▶ Task to carry out
Going through the material below, output exactly the lines from the one containing "1345x896 pixels." through the one containing "the Upload Image", and no pictures.

▶ Data
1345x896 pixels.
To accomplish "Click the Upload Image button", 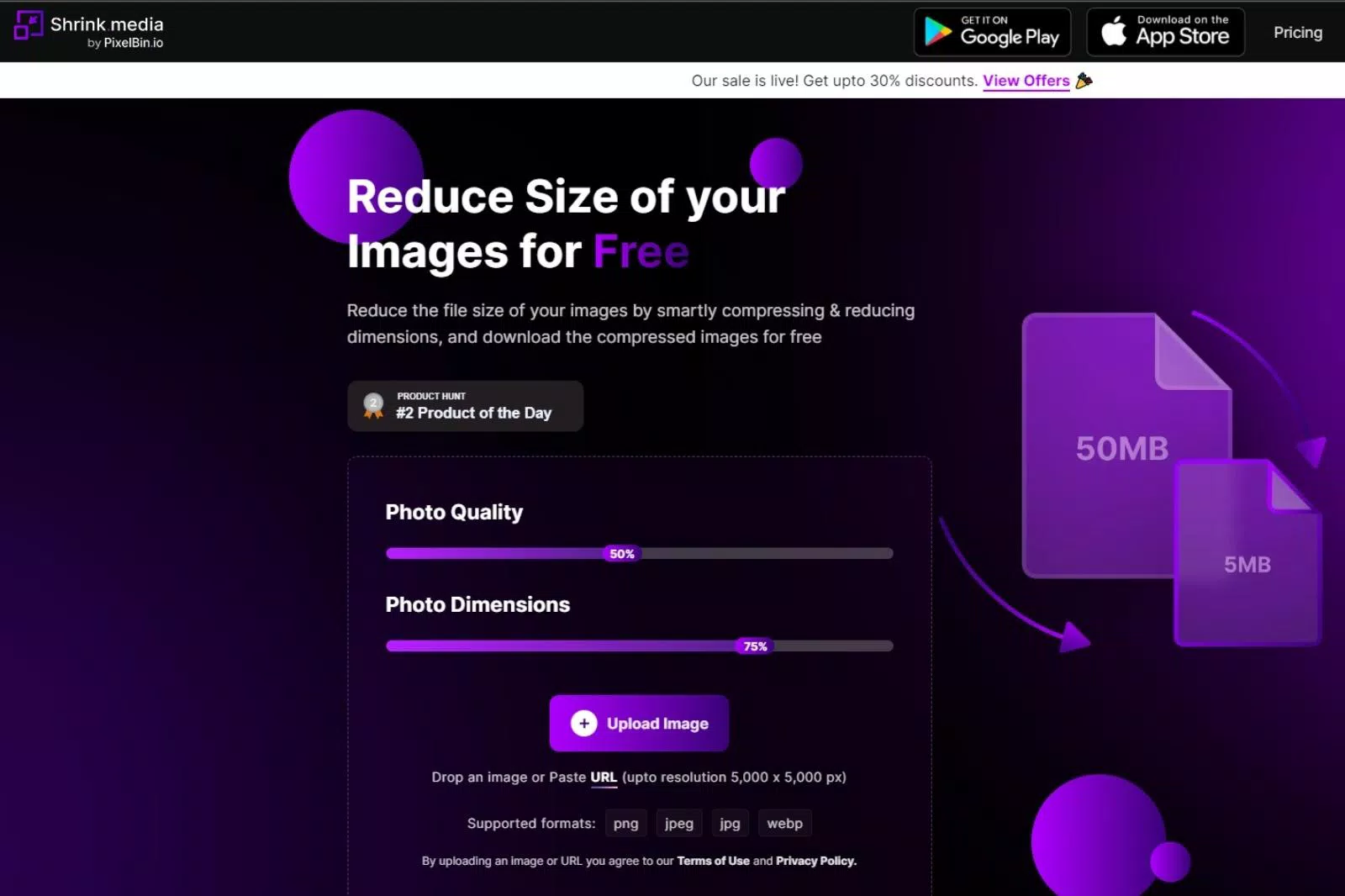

--

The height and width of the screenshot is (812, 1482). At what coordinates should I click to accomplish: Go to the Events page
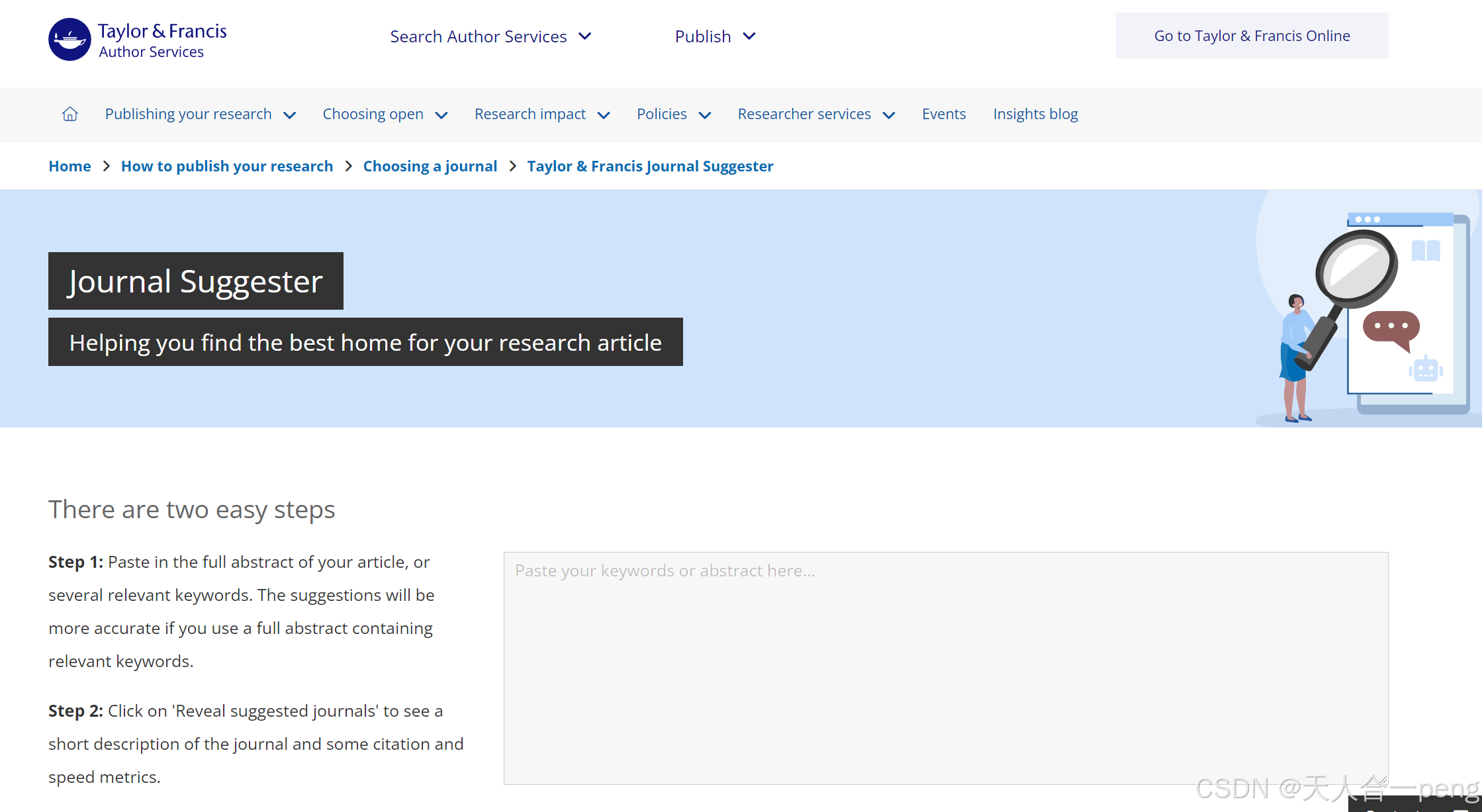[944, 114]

==

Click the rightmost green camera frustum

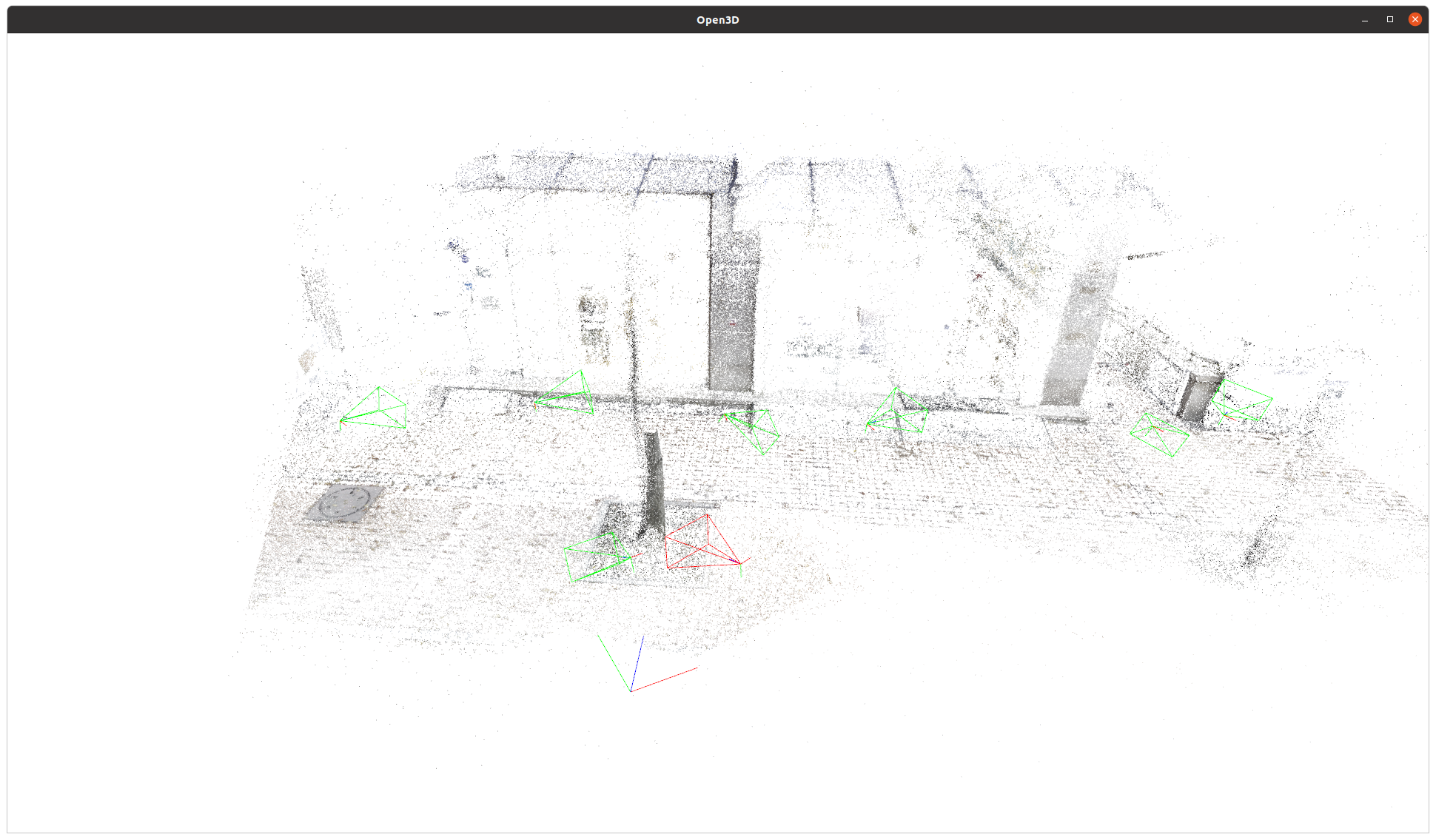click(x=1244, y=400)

▶ Solution
1345x896 pixels.
To accomplish "Click the Upload Image button", 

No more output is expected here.